Ron Paul has zero chance of getting the Republican nomination regardless of what the internet polls say. I even think his presidential run will make his Congressional seat very iffy if he chooses to run for it in 2008.

Giuliani would make New York interesting even if he were facing Hillary Clinton. Even though people from upstate New York rarely support politicians from the city, in a Giuliani-Clinton contest, those voters would be faced with what are essentially two city politicians. Given that Giuliani is an actual New Yorker and a Republican, I think upstate voters would overwhelmingly support him. If he were to be able to make it closer in the city than other Republicans have in the past, it could make the national race very interesting. That would be the equivalent of a Democratic candidate forcing a Republican to battle over Georgia. As for the Florida angle, I don't see it having that large of an effect. Florida was close in 2000 primarily due to low voter turnout. I don't see the New York snowbirds being able to swing the election one way or the other in a high voter turnout contest like we should have next year.
6.13.2007 9:53am
Spartacus (www):
That would be the equivalent of a Democratic candidate forcing a Republican to battle over Georgia.
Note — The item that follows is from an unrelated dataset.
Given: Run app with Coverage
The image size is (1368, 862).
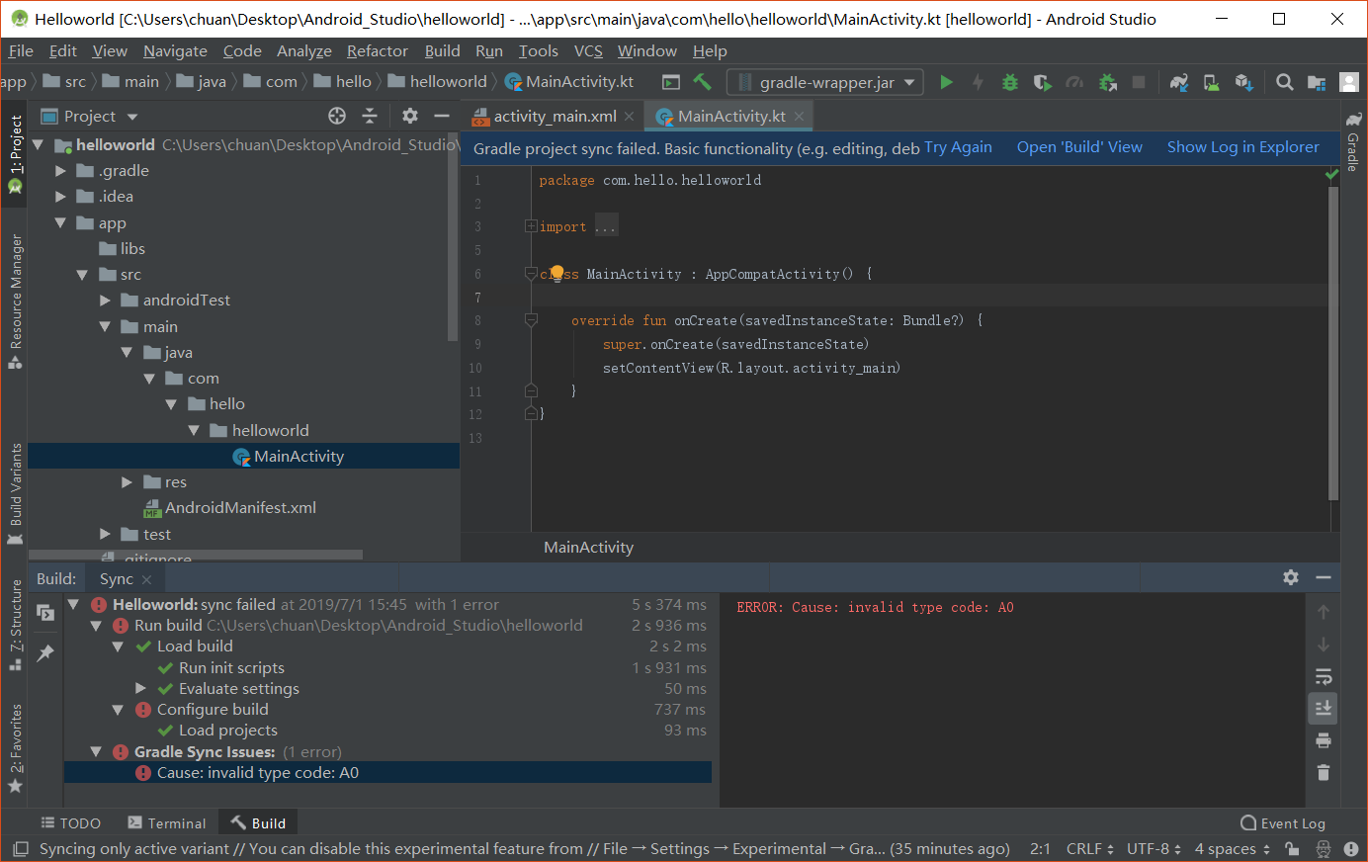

More like Texas, given the number of electoral votes involved.
6.13.2007 11:07am
Bretzky (mail):
Spartacus:

I was going more for the likelihood of a state crossing party lines than the effect on the electoral college. I don't think New York is as rigidly Democratic as some commenters here seem to think.

Unlike many other Democratic states in the Northeast, New York still has a significant white, rural population, which typically votes Republican. Pennsylvania is another example of this. Although Pennsylvania is always more in play than New York.

I think Georgia is similar to New York in this regard simply because it has a higher percentage of urban residents than other Southern states, which is a similar situation from the Republican side. Although, North Carolina may soon overtake Georgia as the least safe Southern state for the Republicans.

In this regard I think Texas would be closer to California than New York. These are states that would be very unlikely to flip. Then you have your "only in a complete landslide would they flip" states like Massachusetts, Rhode Island, Utah, and Idaho.
6.13.2007 11:33am
Houston Lawyer:
I would be interested in finding out the voting patterns of the expatriate New Yorkers in Florida. Were they more blue than red to begin with?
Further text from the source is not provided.